[ASSIGNED TASK] In the listing below, find the line that contains "Instruction: Click the Name field label" and the line that contains "This screenshot has height=552, width=1186.". Quote both and every line between them, exactly, and nothing more.

[RECORDED DATA]
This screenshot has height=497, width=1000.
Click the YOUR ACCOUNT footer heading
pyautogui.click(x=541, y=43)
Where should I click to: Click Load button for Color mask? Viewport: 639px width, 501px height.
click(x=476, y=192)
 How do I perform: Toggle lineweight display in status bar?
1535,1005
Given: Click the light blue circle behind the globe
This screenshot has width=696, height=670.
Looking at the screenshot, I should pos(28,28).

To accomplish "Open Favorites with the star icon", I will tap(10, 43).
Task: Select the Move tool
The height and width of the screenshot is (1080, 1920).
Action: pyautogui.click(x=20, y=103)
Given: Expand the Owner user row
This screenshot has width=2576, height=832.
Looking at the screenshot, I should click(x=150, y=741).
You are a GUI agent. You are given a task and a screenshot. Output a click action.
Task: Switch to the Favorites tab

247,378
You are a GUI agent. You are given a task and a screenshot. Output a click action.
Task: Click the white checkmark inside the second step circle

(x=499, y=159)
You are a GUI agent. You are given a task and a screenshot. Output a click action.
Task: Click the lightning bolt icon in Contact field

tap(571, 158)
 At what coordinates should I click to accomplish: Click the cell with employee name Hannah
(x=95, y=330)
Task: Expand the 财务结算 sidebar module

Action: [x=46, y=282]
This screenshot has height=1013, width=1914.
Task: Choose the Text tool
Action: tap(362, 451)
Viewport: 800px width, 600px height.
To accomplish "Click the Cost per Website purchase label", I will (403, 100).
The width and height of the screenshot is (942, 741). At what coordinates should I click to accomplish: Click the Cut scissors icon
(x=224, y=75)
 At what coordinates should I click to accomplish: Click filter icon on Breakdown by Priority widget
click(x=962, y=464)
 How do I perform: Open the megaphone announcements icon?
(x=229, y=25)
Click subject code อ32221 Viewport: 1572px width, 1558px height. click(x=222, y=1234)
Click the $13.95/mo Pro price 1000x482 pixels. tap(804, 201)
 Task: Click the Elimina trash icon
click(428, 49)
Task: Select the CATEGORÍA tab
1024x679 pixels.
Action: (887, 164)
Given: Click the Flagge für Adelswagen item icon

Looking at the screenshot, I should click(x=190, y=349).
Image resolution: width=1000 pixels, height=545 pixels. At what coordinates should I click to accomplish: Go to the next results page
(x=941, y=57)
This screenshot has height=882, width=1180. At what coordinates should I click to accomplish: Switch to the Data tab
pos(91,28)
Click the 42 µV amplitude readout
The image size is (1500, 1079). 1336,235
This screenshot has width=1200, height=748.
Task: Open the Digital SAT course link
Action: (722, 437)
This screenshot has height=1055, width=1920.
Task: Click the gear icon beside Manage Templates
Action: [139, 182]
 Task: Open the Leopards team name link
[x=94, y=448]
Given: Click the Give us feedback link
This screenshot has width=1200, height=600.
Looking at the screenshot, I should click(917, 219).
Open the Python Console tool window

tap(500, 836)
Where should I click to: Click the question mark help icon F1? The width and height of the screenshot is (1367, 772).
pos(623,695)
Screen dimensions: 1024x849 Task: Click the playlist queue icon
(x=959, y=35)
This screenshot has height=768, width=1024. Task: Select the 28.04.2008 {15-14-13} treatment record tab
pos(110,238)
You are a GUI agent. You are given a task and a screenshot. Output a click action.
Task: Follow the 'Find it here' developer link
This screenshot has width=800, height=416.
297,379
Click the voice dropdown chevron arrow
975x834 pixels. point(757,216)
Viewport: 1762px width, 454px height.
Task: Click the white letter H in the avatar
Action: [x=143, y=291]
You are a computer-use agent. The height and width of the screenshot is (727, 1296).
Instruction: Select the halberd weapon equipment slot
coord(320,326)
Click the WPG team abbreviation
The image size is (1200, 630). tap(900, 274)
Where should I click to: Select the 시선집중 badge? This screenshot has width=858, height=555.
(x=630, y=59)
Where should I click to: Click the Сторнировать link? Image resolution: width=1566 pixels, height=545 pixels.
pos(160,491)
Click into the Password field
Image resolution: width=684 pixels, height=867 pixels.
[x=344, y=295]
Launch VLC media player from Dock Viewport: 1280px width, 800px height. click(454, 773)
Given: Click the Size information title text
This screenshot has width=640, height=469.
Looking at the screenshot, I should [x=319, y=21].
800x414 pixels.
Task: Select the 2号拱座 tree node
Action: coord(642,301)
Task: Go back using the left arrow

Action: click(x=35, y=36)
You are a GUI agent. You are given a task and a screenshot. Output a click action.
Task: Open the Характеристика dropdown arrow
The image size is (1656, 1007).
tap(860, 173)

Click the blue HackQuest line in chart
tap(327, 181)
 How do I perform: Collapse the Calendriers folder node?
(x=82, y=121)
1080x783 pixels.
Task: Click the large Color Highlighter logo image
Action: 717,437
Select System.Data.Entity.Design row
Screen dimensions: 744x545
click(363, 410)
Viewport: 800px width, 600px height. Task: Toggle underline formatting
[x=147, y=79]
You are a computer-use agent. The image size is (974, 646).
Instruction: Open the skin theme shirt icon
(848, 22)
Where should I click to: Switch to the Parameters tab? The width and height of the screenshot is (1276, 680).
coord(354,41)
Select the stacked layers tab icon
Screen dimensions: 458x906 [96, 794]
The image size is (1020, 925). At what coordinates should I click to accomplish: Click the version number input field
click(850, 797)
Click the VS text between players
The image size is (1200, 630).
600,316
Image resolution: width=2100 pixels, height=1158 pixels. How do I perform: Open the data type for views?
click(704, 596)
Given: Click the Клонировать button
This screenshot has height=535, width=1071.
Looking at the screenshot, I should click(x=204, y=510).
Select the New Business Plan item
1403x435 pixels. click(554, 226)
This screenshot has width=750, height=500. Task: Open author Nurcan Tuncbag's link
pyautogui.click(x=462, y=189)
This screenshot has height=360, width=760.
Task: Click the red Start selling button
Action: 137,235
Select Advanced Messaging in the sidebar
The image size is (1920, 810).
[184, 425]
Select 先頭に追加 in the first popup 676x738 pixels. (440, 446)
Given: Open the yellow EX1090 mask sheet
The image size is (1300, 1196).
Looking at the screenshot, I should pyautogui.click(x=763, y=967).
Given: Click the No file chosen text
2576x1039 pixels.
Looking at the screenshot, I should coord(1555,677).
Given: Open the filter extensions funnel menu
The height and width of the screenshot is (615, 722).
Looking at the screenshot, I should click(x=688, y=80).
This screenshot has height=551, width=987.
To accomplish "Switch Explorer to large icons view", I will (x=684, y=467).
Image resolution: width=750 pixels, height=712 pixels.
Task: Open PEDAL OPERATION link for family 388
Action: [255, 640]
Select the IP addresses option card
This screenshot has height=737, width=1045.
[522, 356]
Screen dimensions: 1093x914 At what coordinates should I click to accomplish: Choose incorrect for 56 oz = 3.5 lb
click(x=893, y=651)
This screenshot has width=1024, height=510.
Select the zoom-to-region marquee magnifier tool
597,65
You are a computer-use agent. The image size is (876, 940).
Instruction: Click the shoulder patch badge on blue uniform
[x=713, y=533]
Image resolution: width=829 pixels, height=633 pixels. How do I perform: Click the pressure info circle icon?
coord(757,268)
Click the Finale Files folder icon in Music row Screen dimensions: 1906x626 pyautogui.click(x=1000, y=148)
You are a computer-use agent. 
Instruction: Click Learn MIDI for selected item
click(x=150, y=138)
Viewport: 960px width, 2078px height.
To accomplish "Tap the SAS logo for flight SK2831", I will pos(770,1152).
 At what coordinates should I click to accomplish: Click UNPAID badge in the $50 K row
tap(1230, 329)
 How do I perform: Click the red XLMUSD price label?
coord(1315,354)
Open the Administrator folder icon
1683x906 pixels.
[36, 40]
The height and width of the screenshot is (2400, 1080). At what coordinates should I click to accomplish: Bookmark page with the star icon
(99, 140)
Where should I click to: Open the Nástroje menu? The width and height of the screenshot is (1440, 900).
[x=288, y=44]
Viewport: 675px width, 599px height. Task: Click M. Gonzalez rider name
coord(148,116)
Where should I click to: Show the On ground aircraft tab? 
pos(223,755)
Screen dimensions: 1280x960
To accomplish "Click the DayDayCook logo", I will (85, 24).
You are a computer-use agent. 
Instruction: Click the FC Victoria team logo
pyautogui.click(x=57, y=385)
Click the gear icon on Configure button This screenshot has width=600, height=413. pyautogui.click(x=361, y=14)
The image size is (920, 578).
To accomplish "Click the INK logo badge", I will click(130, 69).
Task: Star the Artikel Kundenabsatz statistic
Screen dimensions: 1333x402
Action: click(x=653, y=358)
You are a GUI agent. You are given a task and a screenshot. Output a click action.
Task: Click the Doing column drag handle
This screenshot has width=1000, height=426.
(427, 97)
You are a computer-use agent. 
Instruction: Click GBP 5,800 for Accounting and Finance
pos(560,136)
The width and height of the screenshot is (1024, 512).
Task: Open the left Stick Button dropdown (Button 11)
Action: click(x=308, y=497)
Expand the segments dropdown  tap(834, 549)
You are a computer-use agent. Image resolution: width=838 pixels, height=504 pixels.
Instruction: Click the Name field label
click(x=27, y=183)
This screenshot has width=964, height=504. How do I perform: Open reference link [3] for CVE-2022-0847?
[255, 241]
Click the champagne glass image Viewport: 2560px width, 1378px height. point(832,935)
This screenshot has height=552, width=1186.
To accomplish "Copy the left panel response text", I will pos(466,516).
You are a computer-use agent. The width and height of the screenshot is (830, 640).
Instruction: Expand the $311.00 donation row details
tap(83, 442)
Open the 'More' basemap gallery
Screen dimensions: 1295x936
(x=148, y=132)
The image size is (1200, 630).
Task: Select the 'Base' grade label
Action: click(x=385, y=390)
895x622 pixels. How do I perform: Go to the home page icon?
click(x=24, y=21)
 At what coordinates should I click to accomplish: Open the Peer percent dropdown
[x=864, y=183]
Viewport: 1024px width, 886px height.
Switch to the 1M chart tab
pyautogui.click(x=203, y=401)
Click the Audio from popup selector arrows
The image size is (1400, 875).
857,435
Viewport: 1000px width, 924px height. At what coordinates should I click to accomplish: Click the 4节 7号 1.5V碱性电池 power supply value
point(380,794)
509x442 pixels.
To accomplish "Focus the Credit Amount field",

[RESULT OF THE TASK]
Instruction: Click the Name field label
click(x=27, y=183)
This screenshot has width=964, height=504. How do I perform: Open reference link [3] for CVE-2022-0847?
[255, 241]
Click the champagne glass image Viewport: 2560px width, 1378px height. point(832,935)
This screenshot has height=552, width=1186.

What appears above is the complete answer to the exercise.